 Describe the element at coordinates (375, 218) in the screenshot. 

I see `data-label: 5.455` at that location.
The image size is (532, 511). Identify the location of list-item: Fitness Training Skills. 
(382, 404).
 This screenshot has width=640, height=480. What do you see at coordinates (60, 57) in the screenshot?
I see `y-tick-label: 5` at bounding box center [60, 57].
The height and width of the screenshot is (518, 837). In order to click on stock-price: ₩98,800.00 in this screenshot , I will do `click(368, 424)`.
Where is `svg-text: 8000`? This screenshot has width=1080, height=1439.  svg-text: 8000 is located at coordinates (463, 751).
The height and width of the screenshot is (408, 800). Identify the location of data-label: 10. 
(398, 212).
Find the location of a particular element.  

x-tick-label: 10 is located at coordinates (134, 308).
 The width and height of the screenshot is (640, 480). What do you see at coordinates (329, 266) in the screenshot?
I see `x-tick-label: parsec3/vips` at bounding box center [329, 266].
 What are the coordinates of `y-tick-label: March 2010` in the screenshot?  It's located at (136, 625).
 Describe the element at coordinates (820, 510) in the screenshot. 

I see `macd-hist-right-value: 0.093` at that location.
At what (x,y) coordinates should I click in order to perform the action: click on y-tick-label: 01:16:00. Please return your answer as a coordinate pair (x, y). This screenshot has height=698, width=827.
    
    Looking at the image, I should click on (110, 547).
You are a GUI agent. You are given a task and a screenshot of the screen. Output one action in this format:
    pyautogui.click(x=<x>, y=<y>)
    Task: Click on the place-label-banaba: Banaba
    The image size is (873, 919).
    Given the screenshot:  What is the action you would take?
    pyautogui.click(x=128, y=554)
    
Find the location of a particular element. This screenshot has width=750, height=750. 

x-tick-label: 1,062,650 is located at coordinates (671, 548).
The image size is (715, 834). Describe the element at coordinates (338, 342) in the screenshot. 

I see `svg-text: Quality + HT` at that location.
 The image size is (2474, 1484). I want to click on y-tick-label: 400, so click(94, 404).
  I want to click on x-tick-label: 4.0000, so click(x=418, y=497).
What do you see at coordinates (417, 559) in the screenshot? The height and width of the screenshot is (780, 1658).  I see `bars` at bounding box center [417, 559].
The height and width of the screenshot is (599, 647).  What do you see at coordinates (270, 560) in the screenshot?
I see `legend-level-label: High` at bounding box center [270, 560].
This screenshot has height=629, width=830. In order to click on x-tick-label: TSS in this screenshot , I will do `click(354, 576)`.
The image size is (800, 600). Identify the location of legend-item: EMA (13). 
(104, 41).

• _DIRECTIONS FOR THIS TASK_
Copy out every line of the records without any change, beginning with the line that contains "The image size is (715, 834)." and continuing through the end of the records.

• _ANSWER TO THE PROBLEM_
The image size is (715, 834). Describe the element at coordinates (338, 342) in the screenshot. 

I see `svg-text: Quality + HT` at that location.
 The image size is (2474, 1484). I want to click on y-tick-label: 400, so click(94, 404).
  I want to click on x-tick-label: 4.0000, so click(x=418, y=497).
What do you see at coordinates (417, 559) in the screenshot? The height and width of the screenshot is (780, 1658).  I see `bars` at bounding box center [417, 559].
The height and width of the screenshot is (599, 647).  What do you see at coordinates (270, 560) in the screenshot?
I see `legend-level-label: High` at bounding box center [270, 560].
This screenshot has height=629, width=830. In order to click on x-tick-label: TSS in this screenshot , I will do `click(354, 576)`.
The image size is (800, 600). Identify the location of legend-item: EMA (13). 
(104, 41).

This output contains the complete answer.